A research report on the Back To Education Allowance (BTEA) for Irish unemployed, produced by the Economic and Social Research Institute (ESRI) and published Wednesday says the scheme was in effect useless as there is no evidence of improved employment outcomes for recipients. Some recipients have been on courses for up to six years.


The damning conclusion of the researchers on the second biggest activation programme is:  

In fact, compared to similarly unemployed individuals, jobseekers who commenced an education course supported by the BTEA programme in September/October 2008 were between 23 and 38 percentage points less likely to have exited unemployment to a job by June 2012, and between 14 and 29 percentage points less likely at the same time in 2014.

In 2015 outside of the June-September period, the typical number of recipients was 24,000. Even though officially classified as unemployed they are not included in official unemployment data.

The report says that in response to the unemployment crisis that evolved from the recession, the Department of Social Protection (DSP) increased its expenditure on its Working Age Employment Supports schemes, which comprise a suite of activation programmes aimed at assisting social welfare recipients to progress into employment.

Examples include the Community Employment (CE) scheme, JobBridge, the Back to Education Allowance (BTEA) and the Back to Work Enterprise Allowance. Between 2007 and 2012, expenditure on these programmes rose by 48 per cent. However, the DSP’s spending on the BTEA scheme more than trebled, increasing from €64.1 million to €199.5 million, while the number of recipients quadrupled, growing from approximately 6,000 to almost 25,000. In terms of total expenditure, the BTEA scheme represents the second largest activation measure in Ireland, second only to the CE scheme.

The report says that there is little doubt that schemes that support access to education, like the BTEA, are a vital component of any life-long learning strategy. "Nevertheless, the evidence presented in this report, which is consistent with the findings from past reviews of the programme, raises concerns about the effectiveness of the BTEA in assisting jobseekers to transition from unemployment to employment. There is evidence that the BTEA scheme was successful in redirecting participants to further study or training. However, the scheme does not appear to be effective in terms of its core goal of assisting the unemployed to transition to employment. Furthermore, there is some concern around the degree of progression into higher level study for those BTEA participants that go this route of continued education."

In 1992 in 'Industrial Training in Ireland,' an official report authored by Dr Frank Roche and the late Paul Tansey, said that that Ireland was a poor trainer — both the State and the business sectors — and there was an urgent need to radically upgrade the skill base of the workforce.

Ireland skills trainingAnCo and FÁS, public agencies, gave good business to private trainers but the they were unfit for purpose. The discredited FÁS has been rebranded as SOLAS (An tSeirbhís Oideachais Leanúnaigh agus Scileanna) — the acronym is the Gaelic word for light!

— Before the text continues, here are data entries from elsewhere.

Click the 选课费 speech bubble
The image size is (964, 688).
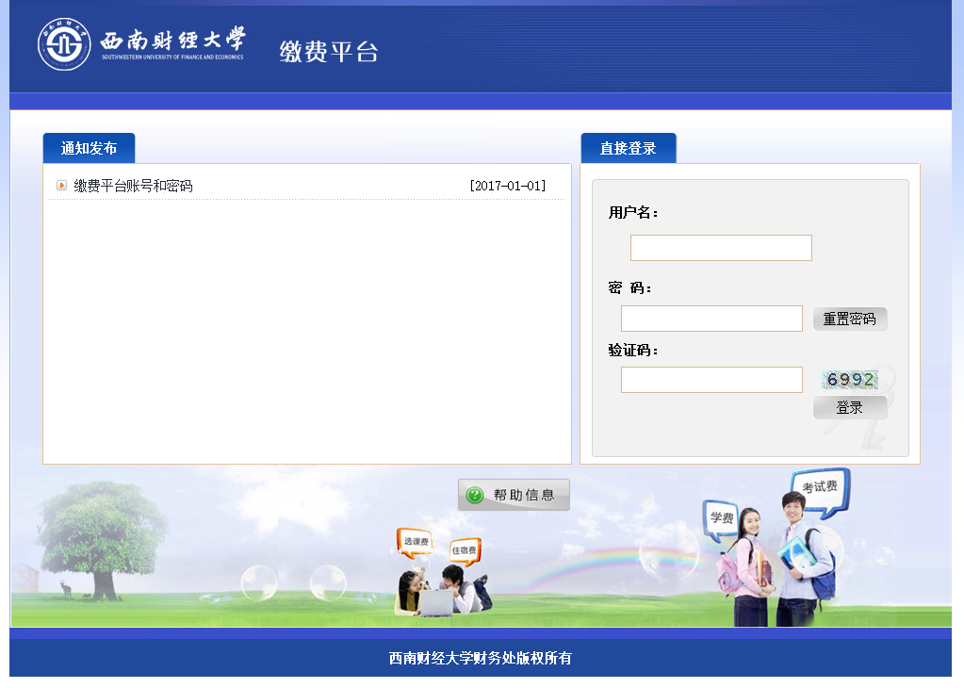pos(415,542)
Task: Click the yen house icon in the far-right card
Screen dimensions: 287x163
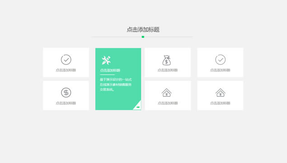Action: coord(221,93)

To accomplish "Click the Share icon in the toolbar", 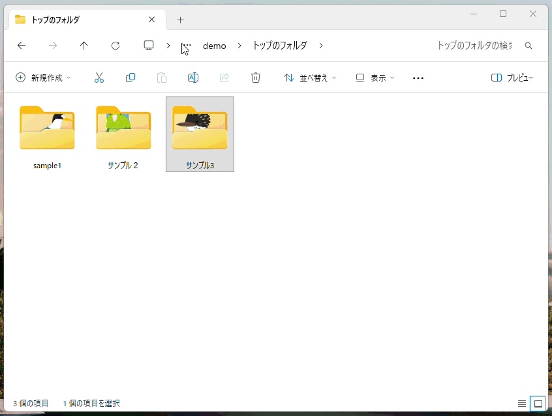I will click(224, 78).
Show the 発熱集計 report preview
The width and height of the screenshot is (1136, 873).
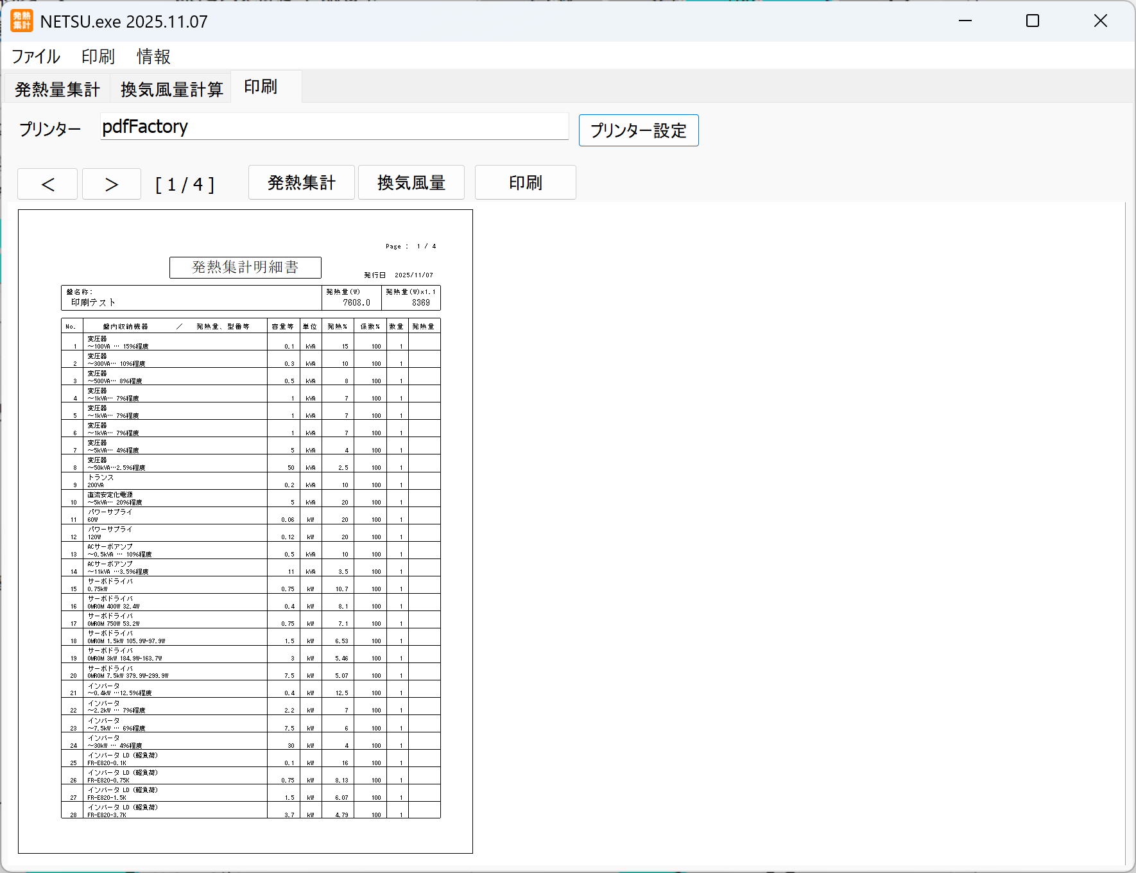pos(301,183)
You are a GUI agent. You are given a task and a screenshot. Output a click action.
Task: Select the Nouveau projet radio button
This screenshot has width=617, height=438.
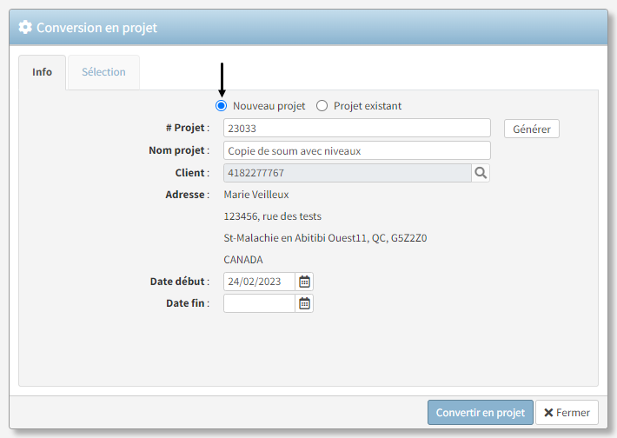pos(221,106)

An OECD report in 2010 concluded in respect of FÁS that: "Evaluations and data to assess its efficiency and effectiveness are lacking," and in general: "Data on labour market outcomes are fragmented and research on VET (vocational education and training) is scarce. The wide range of VET programmes has not been systematically evaluated."

The Irish apprenticeship system is both stuck in the past and is the worst in Western Europe.